To be fair, the common criticism of gentrification is not entirely without merit. As with immigration, the aggregate benefits of gentrification are accompanied by some costs. The Washington Post also reported this year that, unlike many other gentrifying cities, Washington DC is in fact experiencing high levels of dislocation. Specifically, people with lower incomes are moving from parts of the city that are booming economically, to parts that are in economic decline: “In portions of the Kingman Park and Capitol Hill neighborhoods, nearly 75 percent of the low-income populations have vanished, census information shows. In the Navy Yard neighborhood, about 77 percent of residents were identified as low income in 2000. Sixteen years later, that population dropped to 21 percent.”

Furthermore, even if gentrification does benefit a particular neighborhood economically, it is not surprising if some residents of that neighborhood feel unsettled or threatened by it. The role of real estate developers and government agencies, for example, in putting many urban black communities at an economic disadvantage – with practices like redlining and blockbusting – means it will not be surprising if some degree of backlash accompanies rapid change of the kind gentrification often brings. While distrust of gentrification is far from universal (the 2016 article also described the idea that “Longtime residents hate gentrification” as a myth,) the distrust that does exist is not unexpected.

The critics of immigration and gentrification parallel each other in that their criticism aligns with their belief in a sacred value. For the right, it is the nation, including the integrity of its borders. For the left, it is the well-being of the people they view as vulnerable. Any contentious issue like these – especially one that politicians on either side can exploit by getting people riled up – is bound to touch multiple nerves.

It is very noteworthy that both these major demographic shifts are often lamented by people who are not materially harmed by them. Vocal, visible immigration critics are typically middle class (whether that means blue collar, white collar, or some combination of the two,) not members of the vulnerable 8% who lack a diploma and compete with low-skilled immigrants for jobs. The parallel gap on gentrification is even starker: a lot of the lamentation comes from gentrifiers themselves, people bemoaning the advantages they have even as they benefit from them. Again, quantifiable measures of change like money are only part of the story.
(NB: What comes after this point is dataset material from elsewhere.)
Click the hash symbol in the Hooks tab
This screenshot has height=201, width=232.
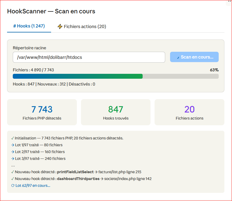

Progressives can better comprehend conservative resistance to immigration by comparing it to what they imagine residents of gentrifying neighborhoods feel. Whether their beliefs about the latter are accurate or not, the fact that they can at least somewhat understand, and perhaps even agree with, the attitudes of someone who feels like a stranger in their own neighborhood means they can understand at least somewhat the feelings of someone who feels like a stranger in their own country. Similarly, conservatives can better understand progressives’ vehement defenses of undocumented immigrants, and the willingness of some to call support for deportation racist, by looking at many progressives’ willingness to believe gentrification is harming people. Seeing the conflicted reactions within blue metro areas need not (and should not) give red Americans cause for gloating, but rather cause for understanding why they are so passionate.

The forces of change riling America today will not dissipate anytime soon. Barring something completely unforeseen, immigrants will continue to arrive at the border, and gentrifiers will continue to arrive in urban neighborhoods. The only question is how those already present will react to their presence. The sooner we get inside the heads of people who don’t think like us on these contentious issues, the sooner we can move the tenor of our disagreements away from condemnation.